“It is declared that, upon transfer of a property, a new owner is not liable for debts arising before transfer from the charge upon the property …” (Constitutional Court Order)
How does the recent Constitutional Court decision on “historical rates” affect you in practice?
Understanding the issue
At issue was that some municipalities would force new property buyers to pay the seller’s “old” municipal debts (rates, municipal services etc). So you could buy a house thinking that all you had to pay was the purchase price and transfer costs, and end up having to pay old municipal debts run up by previous owners.
We’re talking potentially big money here – R6.5m in one of the cases in question. And you had to cough up or face losing your home to a sale in execution, as well as threats to disconnect electricity and other services.
Property owners 1, Municipalities 0
In a major victory for property owners, a 2016 High Court decision held that procedure to be unconstitutional. And whilst the Constitutional Court on appeal said there was actually nothing unconstitutional about the legislation in question, it also confirmed that municipalities cannot use it to collect pre-transfer municipal debts from the new owner.

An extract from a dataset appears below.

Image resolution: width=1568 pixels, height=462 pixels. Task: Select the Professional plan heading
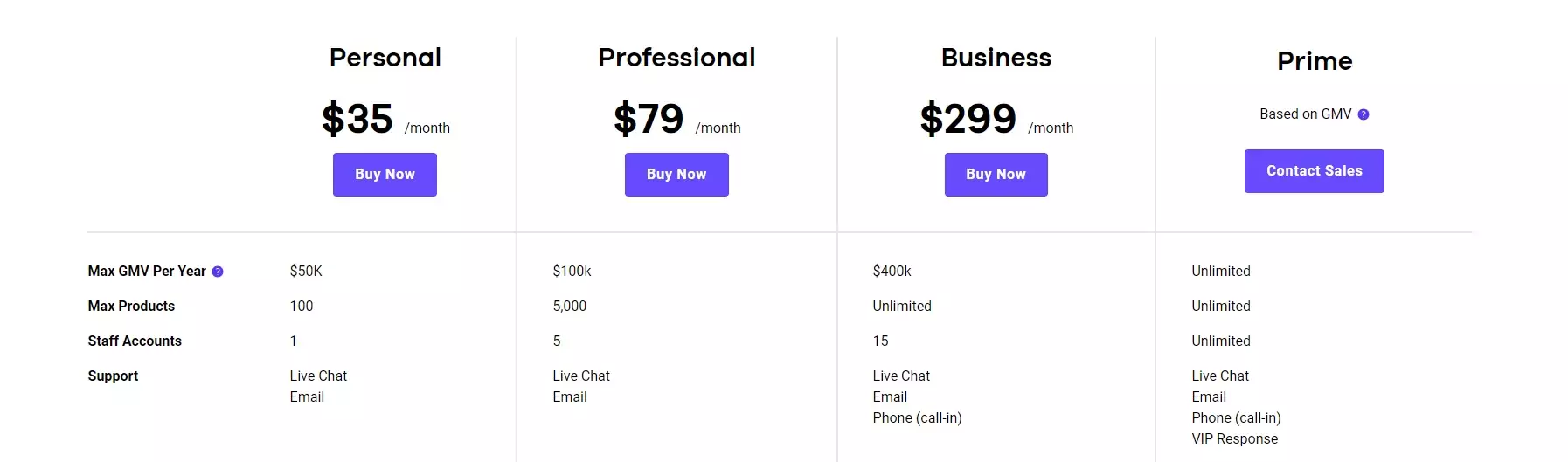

So how does that decision from our highest court affect you?
You are no longer the “soft target” for municipalities and you no longer risk having to pay the seller’s historical debts; you are only liable for rates etc after you take transfer. The other side of the coin is that municipal debt write-offs generally are bound to increase, and those losses will be passed on to us all as consumers.
To avoid delays in transfer, keep all municipal accounts up to date. Remember you cannot pass transfer without a “clearance certificate” certifying payment of rates etc due for the past 2 years. Debt older than 2 years cannot now be claimed from the buyer so expect municipalities to be extra vigilant from now on in collecting arrear rates and service accounts as they arise. Get legal help immediately if your municipality demands payment of debts older than 3 years – rates prescribe after 30 years, but other debts survive only 3 years (unless of course prescription is interrupted by for example an admission of liability or the service of a summons).
This decision has been touted as positive for the property market generally and it certainly will reassure any potential buyers holding back from making offers for fear of having to pay huge hidden municipal debts.
- “Historical debts”, said the Court, “exist only because municipalities have not recovered them”. Every municipality is obliged to –
- “Collect all money that is due and payable to it”,
- “Implement a credit control and debt collection policy”,
- “Send out regular accounts, develop a culture of payment, disconnect the supply of electricity and water in appropriate circumstances, and take appropriate steps to collect amounts due”, and
- “For the sake of service delivery … do everything reasonable to reduce amounts owing”.
You have, in the Court’s words “a full-plated panoply of mechanisms enabling efficient debt recovery” – use them to stop arrears building up in the first place.